Abstract Fusion genes resulting from chromosomal rearrangements represent a hallmark of childhood acute lymphoblastic leukemia (ALL). Unlike more common fusion genes generated via simple reciprocal chromosomal translocations, formation of the ETV6‐ABL1 fusion gene requires 3 DNA breaks and usually results from an interchromosomal insertion.
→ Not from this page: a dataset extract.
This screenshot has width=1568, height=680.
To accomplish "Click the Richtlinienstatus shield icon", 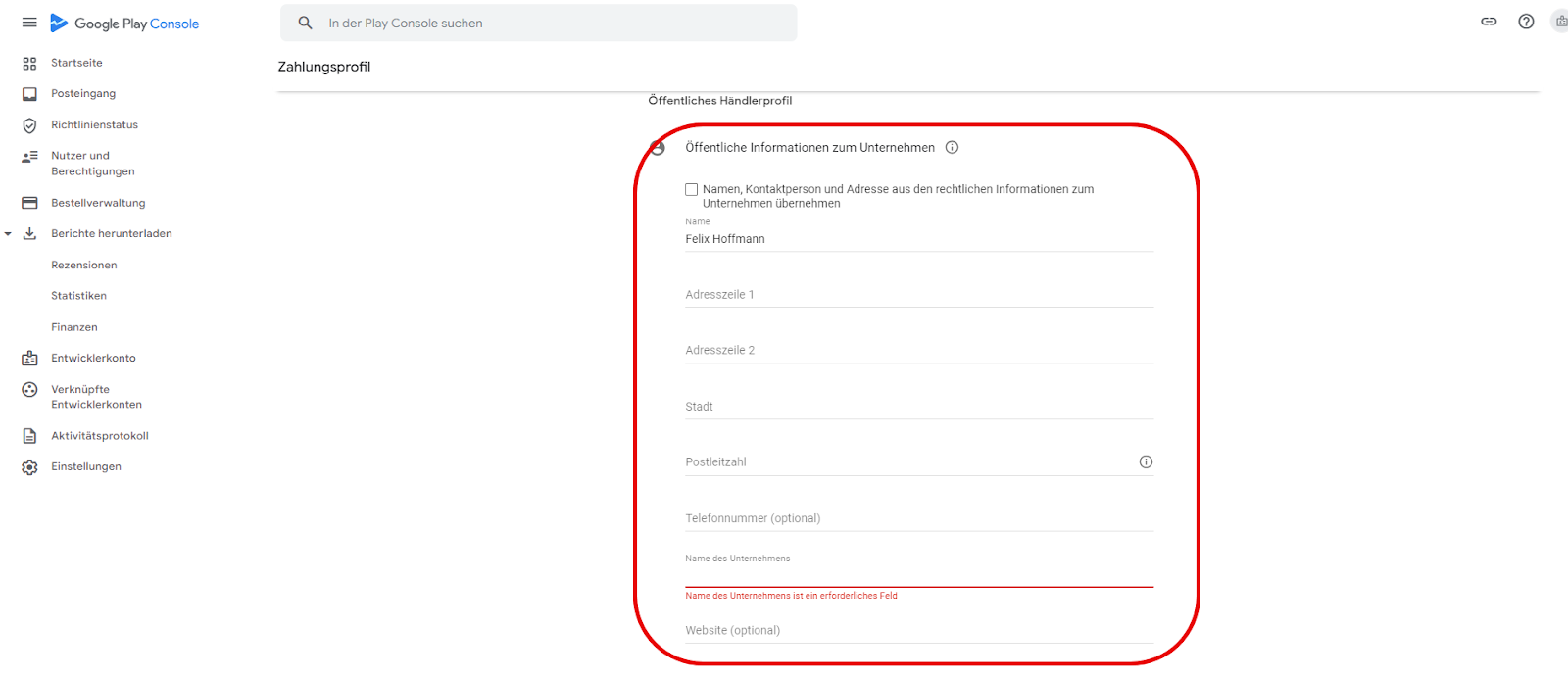I will click(29, 125).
We report a child with ALL in which a single interchromosomal insertion led to the formation of ETV6‐ABL1 and 2 novel fusion genes: AIF1L‐ETV6 and ABL1‐AIF1L . We demonstrate the prenatal origin of this complex chromosomal rearrangement, which apparently initiated the leukemogenic process, by successful backtracking of the ETV6‐ABL1 fusion into the patient's archived neonatal blood. We cloned coding sequences of AIF1L‐ETV6 and ABL1‐AIF1L in‐frame fusion transcripts from the patient's leukemic blasts and we show that the chimeric protein containing the DNA binding domain of ETV6 is expressed from the AIF1L‐ETV6 transcript and localized in both the cytoplasm and nucleus of transfected HEK293T cells. Transcriptomic and genomic profiling of the diagnostic bone marrow sample revealed Ph‐like gene expression signature and loss of the IKZF1 and CDKN2A/B genes, the typical genetic lesions accompanying ETV6‐ABL1 ‐positive ALL. The prenatal origin of the rearrangement confirms that ETV6‐ABL1 is not sufficient to cause overt leukemia, even when combined with the 2 novel fusions. We did not find the AIF1L‐ETV6 and ABL1‐AIF1L fusions in other ETV6‐ABL1 ‐positive ALL. Nevertheless, functional studies would be needed to establish the biological role of AIF1L‐ETV6 and ABL1‐AIF1L and to determine whether they contribute to leukemogenesis and/or to the final leukemia phenotype.